Hace apenas unos segundos eran un mismo cuerpo y no dos, rodando entre las sábanas blancas, pendientes de no caer al frío piso.
Él se levanta, necesita un cigarro, puede que dos. Trae consigo una vieja radio que cobra vida.
La música inunda la habitación del suelo hasta el techo y viceversa. No hay donde respirar, deben bailar o corren el riesgo de ahogarse.
Ella se levanta, se engrapa a su piel desnuda.
Él enciende su cigarro a la par que las chispas le hacen bailar los pies. Giran, envolviéndose a cada vuelta en una cortina de humo.

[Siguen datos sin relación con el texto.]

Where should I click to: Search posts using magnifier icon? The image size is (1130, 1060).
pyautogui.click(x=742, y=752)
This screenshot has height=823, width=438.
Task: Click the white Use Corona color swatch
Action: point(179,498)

Sabemos que siguen ahí por que sus corazones laten al ritmo de la música, porque sus pies escriben un poema en clave morse,
porque sus risas nos cuentan la leyenda extraviada del amor.
La nicotina ha superado a la música. La vieja radio tose y se apaga. Un cigarro cae al suelo sin signos vitales.
El humo escapa por el túnel que hay en la cerradura.
El cuarto es de nueva cuenta visible, pero ha enmudecido. Los amantes se han esfumado.
Las dos sombras se despegan de la pared y se recuestan en la cama. Apagan la luz. Se besan, con la esperanza de volver a ser carne y hueso.